La Turquie en pourparlers avec l’Italie pour un système de défense antimissile face aux tensions régionales : rapport
La Turquie négocie avec l’Italie l’achat et la coproduction d’un système européen de défense antimissile alors qu’elle cherche à renforcer ses défenses aériennes face à l’escalade des tensions régionales, rapporte Bloomberg, citant des sources proches du dossier.
Ankara cherche depuis longtemps à acquérir le système de défense aérienne SAMP/T produit par le consortium franco-italien Eurosam, mais les précédentes tentatives ont échoué en raison des objections de la France. Des responsables turcs, s’exprimant sous couvert d’anonymat, estiment désormais que Paris pourrait être plus ouvert à un accord.
Cette nouvelle initiative intervient après une série d’incidents impliquant des missiles dans le cadre du conflit régional en cours, qui a débuté lorsque les États-Unis et Israël ont lancé des frappes conjointes contre l’Iran fin février.
En représailles, l’Iran a commencé à cibler Israël et à frapper des intérêts américains dans les pays du Golfe.
Depuis le début du conflit le 28 février, des missiles lancés depuis l’Iran ont pénétré ou approché l’espace aérien turc avant d’être interceptés par les systèmes de l’OTAN, bien que Téhéran nie avoir visé la Turquie et affirme respecter sa souveraineté.
La Turquie vise à intégrer le système SAMP/T dans un réseau de défense aérienne plus large et stratifié, parfois qualifié par les officiels de « dôme d’acier », s’inspirant en partie du Dôme de fer israélien, selon Bloomberg.
Ankara pousse depuis des années pour une coproduction de systèmes de défense aérienne avec ses alliés de l’OTAN dans le cadre de ses efforts pour développer son industrie de défense nationale. Un accord de 2018 avec Eurosam sur la coproduction n’a pas abouti en raison de désaccords, notamment avec la France.
Ni le ministère turc de la Défense ni les responsables italiens n’ont commenté les pourparlers, indique Bloomberg, tandis que la présidence française a renvoyé les questions au ministère de la Défense, qui n’a pas répondu.
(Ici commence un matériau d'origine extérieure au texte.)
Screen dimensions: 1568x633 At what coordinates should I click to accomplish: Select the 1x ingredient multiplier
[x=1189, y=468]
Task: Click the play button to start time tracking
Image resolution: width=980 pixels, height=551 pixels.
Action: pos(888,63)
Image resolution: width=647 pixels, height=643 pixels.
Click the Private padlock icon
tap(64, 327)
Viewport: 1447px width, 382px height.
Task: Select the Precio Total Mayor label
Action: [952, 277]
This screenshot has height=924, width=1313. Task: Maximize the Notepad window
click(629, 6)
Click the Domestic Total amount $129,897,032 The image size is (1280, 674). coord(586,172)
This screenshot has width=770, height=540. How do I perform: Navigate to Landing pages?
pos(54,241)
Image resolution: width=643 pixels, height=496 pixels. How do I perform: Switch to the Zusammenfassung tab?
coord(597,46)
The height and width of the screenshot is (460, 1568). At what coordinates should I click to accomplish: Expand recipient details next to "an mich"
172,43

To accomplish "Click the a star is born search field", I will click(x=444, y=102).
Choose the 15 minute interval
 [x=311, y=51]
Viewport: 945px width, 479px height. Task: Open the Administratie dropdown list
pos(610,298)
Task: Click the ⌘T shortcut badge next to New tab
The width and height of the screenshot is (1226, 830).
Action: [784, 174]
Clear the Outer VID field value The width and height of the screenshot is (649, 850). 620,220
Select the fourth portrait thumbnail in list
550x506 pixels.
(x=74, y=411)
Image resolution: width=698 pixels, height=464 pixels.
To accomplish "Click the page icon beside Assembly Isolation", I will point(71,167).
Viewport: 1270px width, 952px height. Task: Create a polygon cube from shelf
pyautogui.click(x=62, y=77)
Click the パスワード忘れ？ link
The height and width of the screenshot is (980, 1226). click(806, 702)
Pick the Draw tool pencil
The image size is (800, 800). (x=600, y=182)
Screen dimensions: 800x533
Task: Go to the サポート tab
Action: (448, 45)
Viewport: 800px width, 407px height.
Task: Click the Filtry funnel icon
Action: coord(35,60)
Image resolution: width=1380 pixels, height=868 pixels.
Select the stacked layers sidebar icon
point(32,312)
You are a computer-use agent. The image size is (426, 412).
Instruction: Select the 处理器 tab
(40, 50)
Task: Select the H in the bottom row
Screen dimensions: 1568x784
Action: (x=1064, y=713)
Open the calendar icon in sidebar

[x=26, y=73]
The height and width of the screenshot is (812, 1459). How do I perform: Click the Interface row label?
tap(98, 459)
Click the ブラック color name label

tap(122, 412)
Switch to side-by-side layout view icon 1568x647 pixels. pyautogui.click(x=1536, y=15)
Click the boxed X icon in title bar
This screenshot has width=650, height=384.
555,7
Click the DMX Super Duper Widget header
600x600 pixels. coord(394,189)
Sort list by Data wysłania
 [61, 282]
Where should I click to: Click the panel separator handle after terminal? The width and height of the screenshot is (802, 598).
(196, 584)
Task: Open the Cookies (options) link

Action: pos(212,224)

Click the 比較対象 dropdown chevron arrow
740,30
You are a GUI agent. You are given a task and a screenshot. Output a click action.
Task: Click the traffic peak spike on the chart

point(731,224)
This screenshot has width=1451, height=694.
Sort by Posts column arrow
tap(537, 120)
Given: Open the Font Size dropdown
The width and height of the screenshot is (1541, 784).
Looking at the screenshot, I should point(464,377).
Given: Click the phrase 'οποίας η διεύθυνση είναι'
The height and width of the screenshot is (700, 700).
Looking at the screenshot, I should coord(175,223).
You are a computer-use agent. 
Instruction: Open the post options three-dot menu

Ces discussions surviennent alors que la Turquie intensifie sa production nationale d’armements. Le président Recep Tayyip Erdoğan a inauguré cette semaine la première phase d’une usine de production de missiles de 3 milliards de dollars près d’Ankara, exploitée par la société publique Roketsan, visant à augmenter la production de systèmes de défense antimissile et de missiles balistiques.
La Turquie doit également accueillir un sommet des dirigeants de l’OTAN en juillet et a appelé à une réduction des restrictions sur la coopération industrielle de défense au sein de l’alliance pour renforcer la dissuasion sur son flanc sud-est.
Parallèlement, Ankara cherche à apaiser les tensions avec les États-Unis après son achat en 2019 de systèmes de missiles russes S-400, qui a conduit à son exclusion du programme conjoint de chasseur F-35, rapporte Bloomberg.